Pros
Acknowledging a lot of the negative reviews from earlier this year, a lot of them were very true and valid at the time. Since then, management has made great and calculated strides to improve, and it's payed off. Engineering leadership has been exceptionally responsive to ICs and is paying down tech debt and actively improving culture. Hard work is praised but at least in Engineering hustle culture and long hours are neither platformed nor expected. Transparency in planning and decisions has improved greatly over the past 6 months, and I feel like I understand and have a say in engineering direction through active and positive feedback loops to management. The culture is very communicative and very collaborative. The engineering peers are really, really great. The pay is good and the outlook is good as well. Management advocates for their ICs and I have a lot of confidence in my role's stability.
Kontras
The CEO still sometimes shares memes which are a little cringe (hustling, the gind, capitalism, etc. Not anything like the email that some of the of the other reviews reference; that email did go out but has since been very much addressed). Sometimes features/products get sold before they're finished, which can make tight deadlines. As an engineer this can feel like there's pressure to work long hours. However with transparency to management and communication about realistic timelines, I've not felt that missing this sort of deadline would impact my position or job. This in particular has improved significantly in the past 6-8 months, but it can still happen. I don't think this is unique to NexHealth by any means, but it can be frustrating. Growing from more of a small-team startup to a medium sized company, engineering documentation is poor. It's getting better, but learning how something works often falls on asking around or reading through code that may not have been touched in a long time. As a result onboarding can be a little slow and leaves management less likely to hire less-experienced engineers.

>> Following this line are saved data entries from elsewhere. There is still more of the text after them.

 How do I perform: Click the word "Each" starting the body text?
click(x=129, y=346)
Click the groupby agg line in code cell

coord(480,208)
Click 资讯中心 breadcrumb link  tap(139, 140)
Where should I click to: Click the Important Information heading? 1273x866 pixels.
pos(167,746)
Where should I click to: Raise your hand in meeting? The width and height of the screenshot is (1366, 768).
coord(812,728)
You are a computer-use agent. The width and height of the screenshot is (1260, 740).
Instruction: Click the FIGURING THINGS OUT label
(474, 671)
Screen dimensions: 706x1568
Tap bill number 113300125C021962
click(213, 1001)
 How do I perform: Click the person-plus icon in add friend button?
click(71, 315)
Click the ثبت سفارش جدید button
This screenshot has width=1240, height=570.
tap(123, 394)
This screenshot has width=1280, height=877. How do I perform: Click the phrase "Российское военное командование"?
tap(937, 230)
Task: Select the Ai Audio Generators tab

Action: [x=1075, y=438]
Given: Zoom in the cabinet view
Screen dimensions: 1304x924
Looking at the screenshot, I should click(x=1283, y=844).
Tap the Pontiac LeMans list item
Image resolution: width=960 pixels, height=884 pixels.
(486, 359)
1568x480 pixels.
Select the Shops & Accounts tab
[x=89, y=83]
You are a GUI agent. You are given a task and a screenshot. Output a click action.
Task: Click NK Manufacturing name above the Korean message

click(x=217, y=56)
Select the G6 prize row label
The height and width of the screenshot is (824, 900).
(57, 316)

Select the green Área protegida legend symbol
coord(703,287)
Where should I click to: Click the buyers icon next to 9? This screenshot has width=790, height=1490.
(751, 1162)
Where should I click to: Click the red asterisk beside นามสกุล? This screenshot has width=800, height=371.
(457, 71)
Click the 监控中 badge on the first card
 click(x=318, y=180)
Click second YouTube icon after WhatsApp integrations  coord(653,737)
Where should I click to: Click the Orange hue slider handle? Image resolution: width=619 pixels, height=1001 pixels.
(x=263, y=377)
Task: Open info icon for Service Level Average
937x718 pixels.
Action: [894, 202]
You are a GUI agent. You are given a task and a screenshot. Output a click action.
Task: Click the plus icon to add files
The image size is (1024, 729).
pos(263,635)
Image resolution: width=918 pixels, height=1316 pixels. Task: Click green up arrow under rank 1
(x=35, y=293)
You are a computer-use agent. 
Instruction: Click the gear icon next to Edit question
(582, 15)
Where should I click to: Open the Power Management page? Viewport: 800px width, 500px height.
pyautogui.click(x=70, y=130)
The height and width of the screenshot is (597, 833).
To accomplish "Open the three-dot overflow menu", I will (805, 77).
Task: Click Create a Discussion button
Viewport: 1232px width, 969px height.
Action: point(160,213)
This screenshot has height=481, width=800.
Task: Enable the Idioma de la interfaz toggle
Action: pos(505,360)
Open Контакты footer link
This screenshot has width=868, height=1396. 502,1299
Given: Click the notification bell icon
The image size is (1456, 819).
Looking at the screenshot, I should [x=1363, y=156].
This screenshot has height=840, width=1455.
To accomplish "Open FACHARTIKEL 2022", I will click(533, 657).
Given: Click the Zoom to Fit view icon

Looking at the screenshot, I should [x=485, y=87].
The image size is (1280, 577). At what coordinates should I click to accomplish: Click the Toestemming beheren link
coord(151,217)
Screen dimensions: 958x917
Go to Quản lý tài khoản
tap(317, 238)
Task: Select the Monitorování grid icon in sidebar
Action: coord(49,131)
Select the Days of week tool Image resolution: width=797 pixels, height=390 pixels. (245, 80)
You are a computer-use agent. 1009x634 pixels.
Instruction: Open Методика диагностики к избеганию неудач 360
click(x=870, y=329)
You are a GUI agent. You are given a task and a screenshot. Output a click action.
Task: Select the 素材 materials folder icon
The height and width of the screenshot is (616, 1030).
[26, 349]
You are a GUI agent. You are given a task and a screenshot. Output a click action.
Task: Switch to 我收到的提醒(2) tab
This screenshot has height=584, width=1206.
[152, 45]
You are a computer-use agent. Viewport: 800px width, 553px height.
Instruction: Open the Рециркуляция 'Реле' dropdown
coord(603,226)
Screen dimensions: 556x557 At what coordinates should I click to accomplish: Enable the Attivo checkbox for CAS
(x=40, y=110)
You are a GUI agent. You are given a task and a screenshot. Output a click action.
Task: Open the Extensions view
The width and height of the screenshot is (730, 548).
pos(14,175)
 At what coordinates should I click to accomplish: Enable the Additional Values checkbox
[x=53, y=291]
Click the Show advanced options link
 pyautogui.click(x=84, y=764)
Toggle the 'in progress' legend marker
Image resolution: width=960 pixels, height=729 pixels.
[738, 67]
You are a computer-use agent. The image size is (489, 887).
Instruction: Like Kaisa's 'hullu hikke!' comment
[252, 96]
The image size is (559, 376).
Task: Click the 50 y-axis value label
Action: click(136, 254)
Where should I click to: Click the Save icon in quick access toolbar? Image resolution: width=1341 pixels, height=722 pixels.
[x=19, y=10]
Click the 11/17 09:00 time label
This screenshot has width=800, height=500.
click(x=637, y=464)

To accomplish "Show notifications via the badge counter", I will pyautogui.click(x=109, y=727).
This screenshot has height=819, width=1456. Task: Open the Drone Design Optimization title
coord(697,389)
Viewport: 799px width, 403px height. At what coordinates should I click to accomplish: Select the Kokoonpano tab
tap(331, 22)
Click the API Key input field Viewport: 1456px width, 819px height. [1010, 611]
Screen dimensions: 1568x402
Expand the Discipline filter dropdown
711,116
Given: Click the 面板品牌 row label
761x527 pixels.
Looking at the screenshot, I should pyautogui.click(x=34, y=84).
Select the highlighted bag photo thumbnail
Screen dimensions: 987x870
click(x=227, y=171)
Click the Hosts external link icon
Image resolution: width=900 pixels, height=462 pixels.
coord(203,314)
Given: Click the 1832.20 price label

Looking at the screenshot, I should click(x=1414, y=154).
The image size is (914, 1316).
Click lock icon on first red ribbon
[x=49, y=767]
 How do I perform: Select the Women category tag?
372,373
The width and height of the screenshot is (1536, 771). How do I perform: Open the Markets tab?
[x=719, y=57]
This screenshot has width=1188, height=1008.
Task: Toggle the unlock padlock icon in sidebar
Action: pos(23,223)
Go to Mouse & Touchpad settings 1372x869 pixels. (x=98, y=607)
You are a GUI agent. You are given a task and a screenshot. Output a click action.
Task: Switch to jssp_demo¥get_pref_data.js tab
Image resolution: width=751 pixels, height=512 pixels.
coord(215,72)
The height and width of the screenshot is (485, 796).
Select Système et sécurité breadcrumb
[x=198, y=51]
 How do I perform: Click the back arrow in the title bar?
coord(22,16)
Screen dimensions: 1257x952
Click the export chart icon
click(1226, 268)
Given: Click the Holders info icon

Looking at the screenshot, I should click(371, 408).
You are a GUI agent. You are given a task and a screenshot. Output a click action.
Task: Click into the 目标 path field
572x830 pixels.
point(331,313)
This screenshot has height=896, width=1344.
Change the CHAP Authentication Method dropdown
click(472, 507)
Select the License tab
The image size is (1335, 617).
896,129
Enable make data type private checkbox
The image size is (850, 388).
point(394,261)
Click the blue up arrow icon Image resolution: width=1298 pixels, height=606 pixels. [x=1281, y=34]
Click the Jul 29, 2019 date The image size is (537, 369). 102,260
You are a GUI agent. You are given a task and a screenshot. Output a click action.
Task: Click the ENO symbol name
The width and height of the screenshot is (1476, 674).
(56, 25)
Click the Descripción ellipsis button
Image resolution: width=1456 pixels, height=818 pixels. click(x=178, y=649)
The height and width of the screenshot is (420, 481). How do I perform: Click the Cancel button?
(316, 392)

Recent investigations into AI is somewhat worrisome as AI (e.g. chatGPT) continually proves to be difficult to debug, highly exploitable, and often just wrong/poison-able. AI hype is real right now across most companies, but as any hot, not-well understood technology should be treated with extreme skepticism. *All of the above are things that management is aware of and the aforementioned feedback loop between ICs and management has been working on the best way to address each point. I don't consider any of the above to be a serious issue or a blind spot for management.